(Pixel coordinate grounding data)
----
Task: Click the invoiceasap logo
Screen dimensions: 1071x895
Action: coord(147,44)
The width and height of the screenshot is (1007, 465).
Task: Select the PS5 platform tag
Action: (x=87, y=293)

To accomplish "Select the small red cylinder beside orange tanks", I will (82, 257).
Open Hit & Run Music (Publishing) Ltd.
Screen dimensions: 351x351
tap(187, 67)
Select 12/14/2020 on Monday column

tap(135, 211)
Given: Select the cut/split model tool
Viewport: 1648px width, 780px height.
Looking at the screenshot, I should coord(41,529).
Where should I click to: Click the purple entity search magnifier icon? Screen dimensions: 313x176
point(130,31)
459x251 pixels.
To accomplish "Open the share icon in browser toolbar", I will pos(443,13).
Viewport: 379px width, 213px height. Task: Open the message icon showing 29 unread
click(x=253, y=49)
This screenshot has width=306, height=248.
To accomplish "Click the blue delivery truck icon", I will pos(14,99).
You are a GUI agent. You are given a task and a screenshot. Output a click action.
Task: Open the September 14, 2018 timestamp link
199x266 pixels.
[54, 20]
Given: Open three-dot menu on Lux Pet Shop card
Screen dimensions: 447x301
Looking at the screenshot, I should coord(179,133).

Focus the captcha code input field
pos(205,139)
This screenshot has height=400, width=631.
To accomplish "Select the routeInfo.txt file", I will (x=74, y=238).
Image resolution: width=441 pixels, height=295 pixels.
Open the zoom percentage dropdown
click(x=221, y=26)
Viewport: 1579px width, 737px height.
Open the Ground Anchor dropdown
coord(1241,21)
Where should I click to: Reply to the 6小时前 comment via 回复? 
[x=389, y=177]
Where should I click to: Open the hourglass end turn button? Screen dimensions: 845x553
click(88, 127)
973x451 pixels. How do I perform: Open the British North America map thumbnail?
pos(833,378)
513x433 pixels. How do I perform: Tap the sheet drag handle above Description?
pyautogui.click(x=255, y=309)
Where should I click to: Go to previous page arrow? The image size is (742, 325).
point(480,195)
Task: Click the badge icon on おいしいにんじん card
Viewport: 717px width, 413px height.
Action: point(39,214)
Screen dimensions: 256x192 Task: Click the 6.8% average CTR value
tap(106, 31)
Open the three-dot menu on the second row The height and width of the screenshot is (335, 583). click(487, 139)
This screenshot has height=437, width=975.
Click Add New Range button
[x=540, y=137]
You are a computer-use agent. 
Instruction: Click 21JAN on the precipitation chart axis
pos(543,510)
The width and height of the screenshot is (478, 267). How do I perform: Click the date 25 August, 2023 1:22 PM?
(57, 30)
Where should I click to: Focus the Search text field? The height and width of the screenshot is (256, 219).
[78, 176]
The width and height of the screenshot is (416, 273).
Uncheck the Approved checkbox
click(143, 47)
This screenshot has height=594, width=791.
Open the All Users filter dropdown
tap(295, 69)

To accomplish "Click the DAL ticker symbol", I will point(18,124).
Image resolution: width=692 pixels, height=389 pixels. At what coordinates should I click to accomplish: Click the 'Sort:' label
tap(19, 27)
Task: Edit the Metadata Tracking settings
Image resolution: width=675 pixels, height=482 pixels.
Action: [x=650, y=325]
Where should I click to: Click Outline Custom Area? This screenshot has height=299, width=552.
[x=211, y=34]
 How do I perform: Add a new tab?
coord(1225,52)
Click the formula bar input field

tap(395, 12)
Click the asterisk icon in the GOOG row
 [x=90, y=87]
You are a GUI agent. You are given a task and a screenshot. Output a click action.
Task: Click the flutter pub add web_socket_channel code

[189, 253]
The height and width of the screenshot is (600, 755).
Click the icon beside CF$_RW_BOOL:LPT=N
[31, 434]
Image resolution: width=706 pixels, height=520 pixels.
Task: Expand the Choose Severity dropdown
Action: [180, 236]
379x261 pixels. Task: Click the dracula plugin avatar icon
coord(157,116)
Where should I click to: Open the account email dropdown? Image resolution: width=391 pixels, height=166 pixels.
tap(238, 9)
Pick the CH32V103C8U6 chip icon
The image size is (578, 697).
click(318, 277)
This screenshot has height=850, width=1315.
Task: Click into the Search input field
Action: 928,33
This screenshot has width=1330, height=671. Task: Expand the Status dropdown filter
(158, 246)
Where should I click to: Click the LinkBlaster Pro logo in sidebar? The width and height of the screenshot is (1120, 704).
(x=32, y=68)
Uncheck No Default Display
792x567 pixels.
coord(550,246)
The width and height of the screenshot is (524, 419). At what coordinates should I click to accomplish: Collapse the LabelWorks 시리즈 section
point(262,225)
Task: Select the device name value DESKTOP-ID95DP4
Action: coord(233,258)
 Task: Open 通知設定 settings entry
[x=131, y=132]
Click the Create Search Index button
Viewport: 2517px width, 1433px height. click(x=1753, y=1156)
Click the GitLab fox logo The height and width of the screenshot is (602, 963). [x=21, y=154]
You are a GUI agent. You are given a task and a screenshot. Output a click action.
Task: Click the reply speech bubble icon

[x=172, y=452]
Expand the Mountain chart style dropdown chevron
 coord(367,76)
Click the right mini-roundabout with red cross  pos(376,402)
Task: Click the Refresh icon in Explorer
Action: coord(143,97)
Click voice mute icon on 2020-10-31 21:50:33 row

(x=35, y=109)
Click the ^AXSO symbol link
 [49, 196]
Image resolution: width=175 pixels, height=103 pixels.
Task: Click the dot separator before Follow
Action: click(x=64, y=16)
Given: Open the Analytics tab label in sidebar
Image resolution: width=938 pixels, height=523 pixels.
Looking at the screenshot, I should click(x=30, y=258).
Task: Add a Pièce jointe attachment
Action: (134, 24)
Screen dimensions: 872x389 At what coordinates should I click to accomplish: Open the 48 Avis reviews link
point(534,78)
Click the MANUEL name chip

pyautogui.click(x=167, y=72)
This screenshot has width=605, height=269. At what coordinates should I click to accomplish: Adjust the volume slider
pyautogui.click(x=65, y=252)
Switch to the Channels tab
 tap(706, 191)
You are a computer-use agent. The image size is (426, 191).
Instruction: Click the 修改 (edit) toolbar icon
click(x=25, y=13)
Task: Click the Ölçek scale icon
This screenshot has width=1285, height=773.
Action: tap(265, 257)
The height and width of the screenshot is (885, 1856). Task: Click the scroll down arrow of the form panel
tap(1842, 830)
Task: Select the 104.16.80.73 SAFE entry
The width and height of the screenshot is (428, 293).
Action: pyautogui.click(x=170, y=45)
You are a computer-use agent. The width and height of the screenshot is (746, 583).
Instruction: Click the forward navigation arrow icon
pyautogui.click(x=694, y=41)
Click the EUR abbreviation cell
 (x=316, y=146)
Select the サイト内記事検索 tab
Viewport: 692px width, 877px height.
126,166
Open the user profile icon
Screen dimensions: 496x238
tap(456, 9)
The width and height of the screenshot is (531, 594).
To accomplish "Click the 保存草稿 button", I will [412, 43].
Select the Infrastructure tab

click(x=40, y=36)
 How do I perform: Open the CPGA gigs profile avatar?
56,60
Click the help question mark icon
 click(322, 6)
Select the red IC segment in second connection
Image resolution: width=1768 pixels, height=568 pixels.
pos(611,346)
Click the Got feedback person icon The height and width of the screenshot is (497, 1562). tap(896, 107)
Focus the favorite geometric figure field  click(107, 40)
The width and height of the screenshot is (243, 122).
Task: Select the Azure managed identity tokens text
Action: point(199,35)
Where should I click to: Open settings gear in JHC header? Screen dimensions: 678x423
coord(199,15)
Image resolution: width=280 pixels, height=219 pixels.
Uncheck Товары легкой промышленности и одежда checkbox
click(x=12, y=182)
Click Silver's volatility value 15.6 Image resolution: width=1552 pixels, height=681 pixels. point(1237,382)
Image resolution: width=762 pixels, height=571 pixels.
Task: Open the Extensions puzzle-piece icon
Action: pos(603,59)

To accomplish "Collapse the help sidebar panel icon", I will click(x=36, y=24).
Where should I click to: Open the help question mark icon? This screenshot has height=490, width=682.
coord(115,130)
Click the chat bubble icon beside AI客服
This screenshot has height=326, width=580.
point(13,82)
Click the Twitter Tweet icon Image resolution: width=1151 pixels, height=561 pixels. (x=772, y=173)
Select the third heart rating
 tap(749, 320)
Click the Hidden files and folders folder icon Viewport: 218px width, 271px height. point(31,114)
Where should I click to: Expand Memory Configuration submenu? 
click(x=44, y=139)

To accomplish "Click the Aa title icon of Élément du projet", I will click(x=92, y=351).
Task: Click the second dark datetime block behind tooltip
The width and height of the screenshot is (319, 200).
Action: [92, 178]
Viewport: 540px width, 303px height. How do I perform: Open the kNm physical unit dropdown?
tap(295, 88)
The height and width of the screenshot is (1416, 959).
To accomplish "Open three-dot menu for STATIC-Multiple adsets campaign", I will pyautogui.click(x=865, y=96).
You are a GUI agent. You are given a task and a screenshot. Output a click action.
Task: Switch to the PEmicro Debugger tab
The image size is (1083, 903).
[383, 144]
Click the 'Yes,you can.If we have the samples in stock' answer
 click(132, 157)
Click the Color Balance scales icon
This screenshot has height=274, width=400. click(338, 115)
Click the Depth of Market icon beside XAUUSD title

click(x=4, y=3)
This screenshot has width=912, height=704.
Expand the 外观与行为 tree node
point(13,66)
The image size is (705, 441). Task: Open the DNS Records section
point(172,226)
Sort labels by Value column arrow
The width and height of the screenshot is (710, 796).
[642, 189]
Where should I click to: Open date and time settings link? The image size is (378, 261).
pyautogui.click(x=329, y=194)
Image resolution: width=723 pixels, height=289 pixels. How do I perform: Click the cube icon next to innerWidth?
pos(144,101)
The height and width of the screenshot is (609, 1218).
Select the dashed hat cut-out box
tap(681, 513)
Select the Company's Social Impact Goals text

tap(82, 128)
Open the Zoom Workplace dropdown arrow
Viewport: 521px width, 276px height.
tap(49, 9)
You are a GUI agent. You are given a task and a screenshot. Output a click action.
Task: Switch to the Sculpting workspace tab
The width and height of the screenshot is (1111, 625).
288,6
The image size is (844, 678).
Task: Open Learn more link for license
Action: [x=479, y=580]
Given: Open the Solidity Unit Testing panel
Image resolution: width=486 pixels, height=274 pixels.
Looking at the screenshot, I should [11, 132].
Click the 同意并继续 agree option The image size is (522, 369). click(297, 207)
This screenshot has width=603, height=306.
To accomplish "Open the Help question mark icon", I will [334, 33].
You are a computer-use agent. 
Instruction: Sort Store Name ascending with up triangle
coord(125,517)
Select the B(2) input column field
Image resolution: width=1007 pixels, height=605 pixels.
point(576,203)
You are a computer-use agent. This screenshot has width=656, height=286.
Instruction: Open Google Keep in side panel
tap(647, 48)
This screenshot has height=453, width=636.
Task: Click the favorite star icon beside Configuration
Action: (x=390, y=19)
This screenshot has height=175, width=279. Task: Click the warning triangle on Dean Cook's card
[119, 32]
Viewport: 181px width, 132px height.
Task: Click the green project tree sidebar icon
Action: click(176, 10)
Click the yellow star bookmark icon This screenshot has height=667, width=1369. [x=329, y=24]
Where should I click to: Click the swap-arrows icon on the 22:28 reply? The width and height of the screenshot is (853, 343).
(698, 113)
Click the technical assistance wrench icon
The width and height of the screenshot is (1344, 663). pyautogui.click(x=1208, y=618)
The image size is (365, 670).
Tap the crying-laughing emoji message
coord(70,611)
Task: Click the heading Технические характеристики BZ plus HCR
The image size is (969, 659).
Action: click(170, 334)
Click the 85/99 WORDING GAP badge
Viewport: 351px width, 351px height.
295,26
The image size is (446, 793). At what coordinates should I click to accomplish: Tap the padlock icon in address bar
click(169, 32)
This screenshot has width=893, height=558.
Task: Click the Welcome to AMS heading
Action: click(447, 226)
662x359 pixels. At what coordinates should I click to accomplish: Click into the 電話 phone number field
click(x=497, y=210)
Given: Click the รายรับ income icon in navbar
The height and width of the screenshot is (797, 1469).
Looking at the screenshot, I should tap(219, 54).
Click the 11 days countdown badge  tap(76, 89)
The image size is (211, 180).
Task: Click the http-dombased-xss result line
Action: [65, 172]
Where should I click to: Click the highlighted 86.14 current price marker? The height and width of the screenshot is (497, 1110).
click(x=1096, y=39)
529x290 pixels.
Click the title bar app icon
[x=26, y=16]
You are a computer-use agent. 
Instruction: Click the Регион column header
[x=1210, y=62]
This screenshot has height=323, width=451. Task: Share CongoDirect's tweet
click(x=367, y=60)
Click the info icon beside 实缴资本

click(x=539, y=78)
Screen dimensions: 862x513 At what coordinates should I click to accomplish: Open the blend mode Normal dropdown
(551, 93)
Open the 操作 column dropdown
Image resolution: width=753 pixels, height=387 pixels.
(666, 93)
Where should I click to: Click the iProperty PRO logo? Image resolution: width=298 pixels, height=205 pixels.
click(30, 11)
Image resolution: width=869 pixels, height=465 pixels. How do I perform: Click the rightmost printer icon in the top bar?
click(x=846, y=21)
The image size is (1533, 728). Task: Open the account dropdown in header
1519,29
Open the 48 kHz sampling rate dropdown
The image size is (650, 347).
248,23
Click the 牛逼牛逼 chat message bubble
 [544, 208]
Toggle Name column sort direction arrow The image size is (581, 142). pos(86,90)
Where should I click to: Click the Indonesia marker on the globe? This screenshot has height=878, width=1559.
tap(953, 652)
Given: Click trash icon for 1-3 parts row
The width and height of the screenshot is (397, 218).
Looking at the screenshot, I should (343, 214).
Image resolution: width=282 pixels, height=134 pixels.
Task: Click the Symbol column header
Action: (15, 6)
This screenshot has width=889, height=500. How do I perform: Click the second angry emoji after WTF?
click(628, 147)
----
» **WORK REQUEST**:
Look above and return each line of the records exactly, from the very first through the line with "Given: Select the cut/split model tool", both included.

» **ANSWER AREA**:
Task: Click the invoiceasap logo
Screen dimensions: 1071x895
Action: coord(147,44)
The width and height of the screenshot is (1007, 465).
Task: Select the PS5 platform tag
Action: (x=87, y=293)

To accomplish "Select the small red cylinder beside orange tanks", I will (82, 257).
Open Hit & Run Music (Publishing) Ltd.
Screen dimensions: 351x351
tap(187, 67)
Select 12/14/2020 on Monday column

tap(135, 211)
Given: Select the cut/split model tool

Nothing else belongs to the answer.